Tra queste una menzione particolare merita la piccola isola di Santo Stefano nel Mar Tirreno, al largo della costa fra Lazio e Campania, e che fa parte geograficamente delle isole ponziane.

In passato fu scarsamente abitata a causa delle sue ripide scogliere, che ne hanno reso sempre molto difficile l’approdo.

Attualmente è disabitata, ma è possibile visitarla con imbarcazioni locali e dipende amministrativamente dal comune di Ventotene.

Perché visitare quest’isola?

Perché in essa è presente un unico edificio: la sua principale attrazione è un ex carcere fatto costruire nel periodo dei Borboni, e precisamente nel 1794-95 da Ferdinando IV, ed utilizzato fino al 1965.

Fu progettato dal filosofo e giurista illuminista Jeremy Bentham ed ha  “ospitato” lo scrittore Luigi Settembrini, l’anarchico Gaetano Bresci, e durante il regime fascista il futuro Presidente della Repubblica Sandro Pertini.

Nel 1981, su iniziativa del Ministro della difesa pro tempore, sopra il portone di accesso al penitenziario, fu posizionata una lapide in marmo per ricordare i patrioti dell’800, e i detenuti del periodo fascista ristretti in questo luogo.

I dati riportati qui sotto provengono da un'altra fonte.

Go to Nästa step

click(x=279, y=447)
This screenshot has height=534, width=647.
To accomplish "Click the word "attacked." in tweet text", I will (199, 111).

Il carcere è stato poi anche la location di alcuni film come l’Urlo di Tinto Brass, e di alcune sequenze di Ostia di Sergio Citti e Sul Mare di Alessandro D’Alatri.

Ora dopo oltre 50 anni di abbandono, fortunatamente, grazie a un progetto di recupero governativo, l’ex struttura penitenziaria sarà destinata a divenire un centro di formazione sui temi dei diritti umani, del patrimonio culturale, e dello sviluppo sostenibile.

La storia di questo luogo di detenzione fu fortemente segnata oltre che dai detenuti, che qui scontavano la loro pena, dall’attività di uno dei direttori di questo ex carcere: Eugenio Perucatti che lo diresse dal 1952 al 1960.

Un personaggio illuminato che anticipò di anni il periodo della riforma carceraria del 1975.

Perucatti fu un innovatore nel campo penitenziario: consentì agli ergastolani di uscire dalle celle per lavorare, costruì un forno, piccole botteghe, e un campo di calcio sul quale furono giocate partite memorabili, tra guardie carcerarie e detenuti, di cui una fu commentata perfino da Nicolò Carosio.

Si spese poi a favore della pena redentiva in ossequio al dettato costituzionale che prevede che quest’ultima deve tendere alla rieducazione del condannato, e manifestò la sua contrarietà verso l’ergastolo ostativo (che non permette la concessione dei benefici penitenziari) anticipando i più recenti orientamenti che ne hanno decretato l’illegittimità.

Nel 1964 venne annunciata la chiusura di questo penitenziario, e l’ultimo drappello di detenuti lasciò l’isola nell’aprile del 1965.